## BRIEF:
Write out, with no changes, every line starting at the one that contains "Task: Clear the viva search with the X" and ending at the last line of the data below. Leave pictures out.

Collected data
---*---

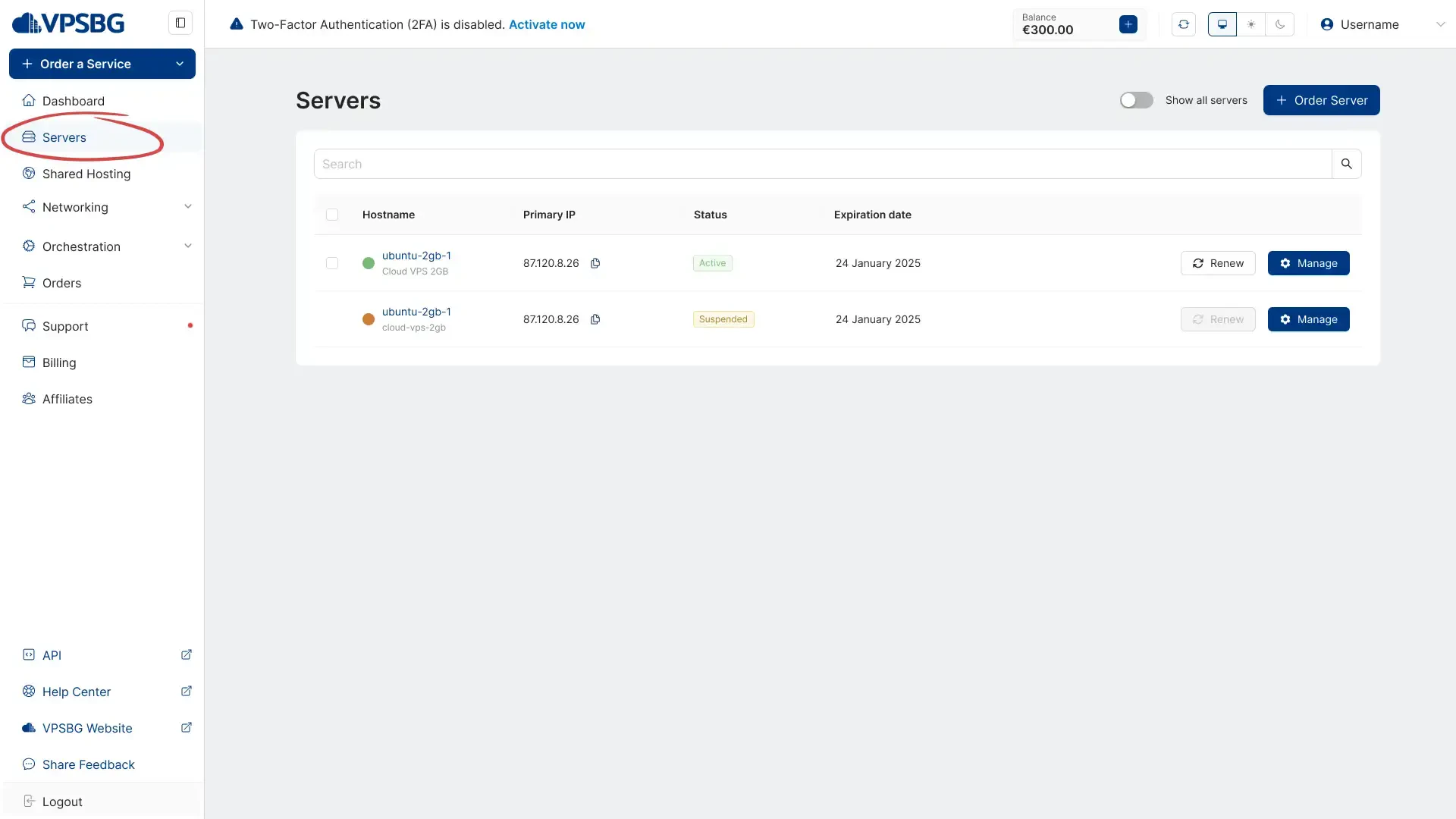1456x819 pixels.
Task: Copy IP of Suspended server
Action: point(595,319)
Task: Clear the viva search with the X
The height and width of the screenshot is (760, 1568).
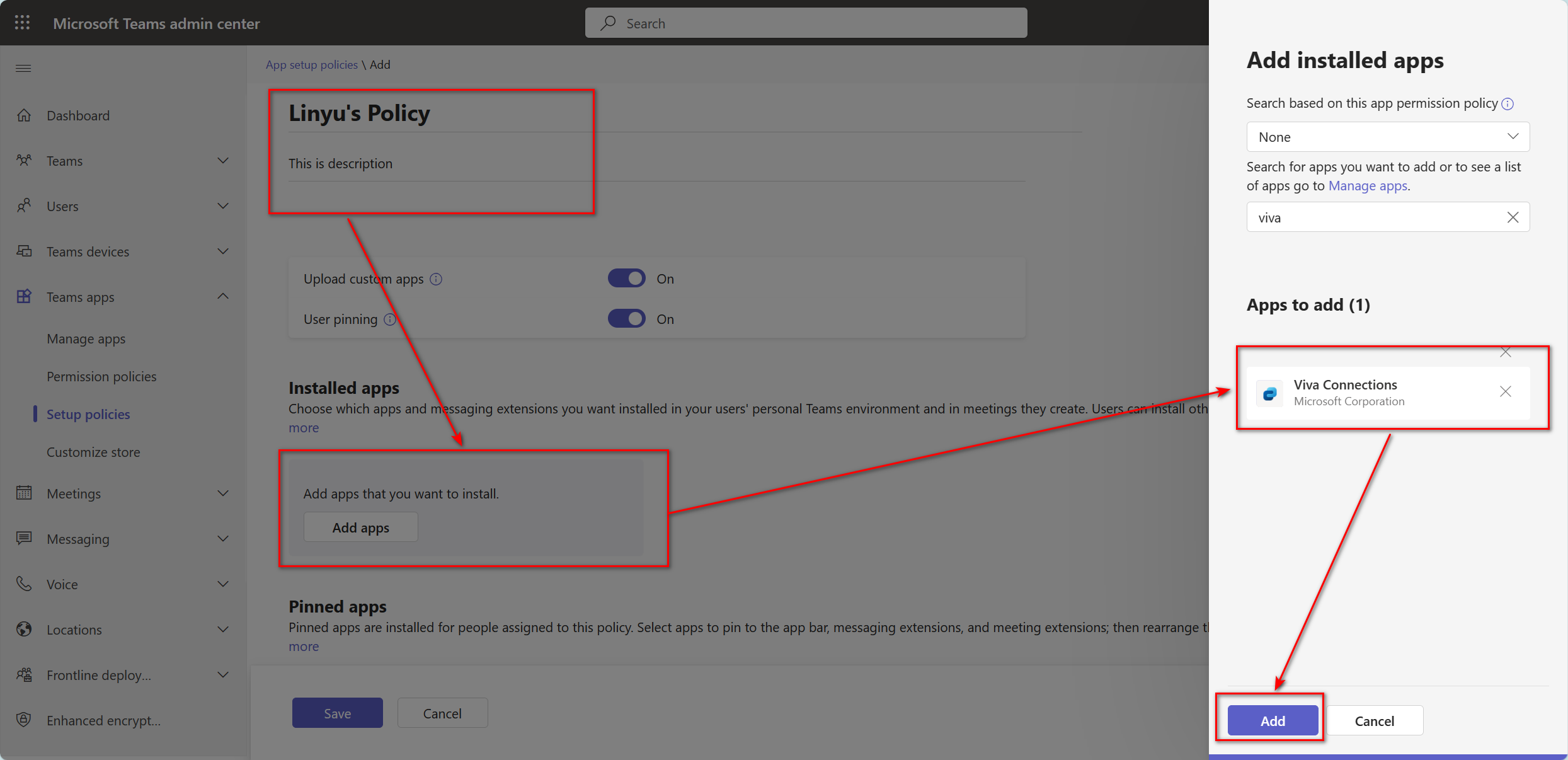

---*---

## OUTPUT OF THE EXERCISE:
Task: Clear the viva search with the X
The height and width of the screenshot is (760, 1568).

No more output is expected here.